Following the windows along the wall to the left is a wet bar stacked high with an assortment of wines.
Nearby is a 1960s red food cart that reads “Hamburger restaurant, quick.” The red cart is attached to a bicycle which rests next to a giant chef, “Mr. Piotte,” who has been with the family for years. He welcomes visitors into the kitchen area, which sports a large granite countertop island with five metal and wood stools.
“It’s little bit too tall for a short person like me, but works good for Mark, who is the cook,” Brenda said.
Stainless-steel appliances line up against a multitude of gray cabinets and dishes. The wall between the cabinets and counters are glass-tiled.
Next to the island is a large 12-foot dining table with eight brown leather chairs.
Photos of downtown Lufkin, taken by Brenda’s sister, Traci Elliott, flow throughout the home, from the kitchen into the master bedroom.
And it’s called the master bedroom for a reason. With several large sitting chairs, full-length mirror and lamp, the room features a king-size bed, hoisted on a black ironwood platform.
Large chandelier-like lamps sit on either side of the bed on his and hers matching silver tables. The walls are left bare of artwork to allow for a sleek and modern finish.
One of the windows serves as a workable fire escape where Brenda has placed many plants, including her tomato plant.
“My 1-year-old granddaughter, Elise, loves to pick the tomatoes off the plant with me,” Brenda said. “She is a permanent fixture here, always scooting about on her toys. We love to have her over.”
Attached to the bedroom is the bathroom. It has a walk-in tiled shower with three faucets and a high window letting in light over the giant copper and nickel free-standing bath tub. A chandelier hangs above the tub and white bath rugs are scattered about the floor.
There are two black countertops with gray cabinets and matching copper and nickel vessel sinks.
Coming back past the entry room is a small bathroom with a petrified wood sink and another downtown photo taken by Brenda’s sister.
To the side is a laundry room, and then the guest room unfolds.
“It’s really big enough to be another master bedroom,” Brenda said. “We wanted it to be as nice as the master bedroom for our guests.”

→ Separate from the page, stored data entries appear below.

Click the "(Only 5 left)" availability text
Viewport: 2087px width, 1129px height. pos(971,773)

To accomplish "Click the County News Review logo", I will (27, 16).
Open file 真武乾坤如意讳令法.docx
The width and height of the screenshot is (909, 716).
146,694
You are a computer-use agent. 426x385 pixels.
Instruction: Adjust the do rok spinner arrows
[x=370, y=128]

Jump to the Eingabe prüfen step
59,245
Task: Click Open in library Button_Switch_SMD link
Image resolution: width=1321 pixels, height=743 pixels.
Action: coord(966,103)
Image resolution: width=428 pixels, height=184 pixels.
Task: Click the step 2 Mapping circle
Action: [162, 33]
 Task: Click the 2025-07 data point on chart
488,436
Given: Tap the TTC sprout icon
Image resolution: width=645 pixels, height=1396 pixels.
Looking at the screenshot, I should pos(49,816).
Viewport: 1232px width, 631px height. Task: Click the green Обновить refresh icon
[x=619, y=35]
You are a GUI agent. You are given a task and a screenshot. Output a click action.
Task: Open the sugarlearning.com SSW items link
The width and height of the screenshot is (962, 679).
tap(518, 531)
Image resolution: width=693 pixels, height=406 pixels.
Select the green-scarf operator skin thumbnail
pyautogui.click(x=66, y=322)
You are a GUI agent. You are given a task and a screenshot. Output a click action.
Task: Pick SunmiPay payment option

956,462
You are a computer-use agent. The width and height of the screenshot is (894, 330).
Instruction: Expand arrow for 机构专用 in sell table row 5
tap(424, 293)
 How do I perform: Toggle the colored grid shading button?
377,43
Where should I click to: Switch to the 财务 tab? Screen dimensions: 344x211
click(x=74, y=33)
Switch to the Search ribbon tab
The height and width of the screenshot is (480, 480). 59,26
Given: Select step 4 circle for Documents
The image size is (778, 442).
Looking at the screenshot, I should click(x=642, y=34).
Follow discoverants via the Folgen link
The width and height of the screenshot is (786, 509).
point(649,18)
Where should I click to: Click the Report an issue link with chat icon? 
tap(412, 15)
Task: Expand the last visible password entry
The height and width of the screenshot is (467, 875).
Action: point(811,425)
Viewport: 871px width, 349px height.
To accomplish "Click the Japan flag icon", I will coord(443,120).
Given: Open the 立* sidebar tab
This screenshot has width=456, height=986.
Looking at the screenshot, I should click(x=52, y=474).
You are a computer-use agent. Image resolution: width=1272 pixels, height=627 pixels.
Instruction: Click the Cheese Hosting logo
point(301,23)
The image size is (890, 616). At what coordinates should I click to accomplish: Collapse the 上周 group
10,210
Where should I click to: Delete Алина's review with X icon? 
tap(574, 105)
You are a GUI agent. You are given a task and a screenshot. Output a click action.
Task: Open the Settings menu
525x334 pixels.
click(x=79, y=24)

The gray room has another king-size bed on a platform, dark closet doors, a gray chair and stand. The bathroom has the same granite countertops and gray cabinets, floor-length mirror, tiled walk-in shower and small toilet room, just like in the other bathroom.
Brenda looked around at her home and said she was happy with the way everything turned out.
“We wanted to create a different look than I’ve always had that fit in with the history of the place, hence industrial,” she said. “This is something different, something people can enjoy and is unique. It fits in with the downtown area. In my other house, everything is rustic with cowhide, a different feel. When we walk in here, it still nearly feels like you are somewhere else; it doesn’t feel like you’re walking into your house.”
She said she has more plans for her and Mark’s downtown home.
“My desire is to build an outside balcony on top of this thing with a spiral staircase in the entry room,” she said. “It’d be great for parties and just great to relax in and enjoy the view. I don’t know we’ll see what’s in store.”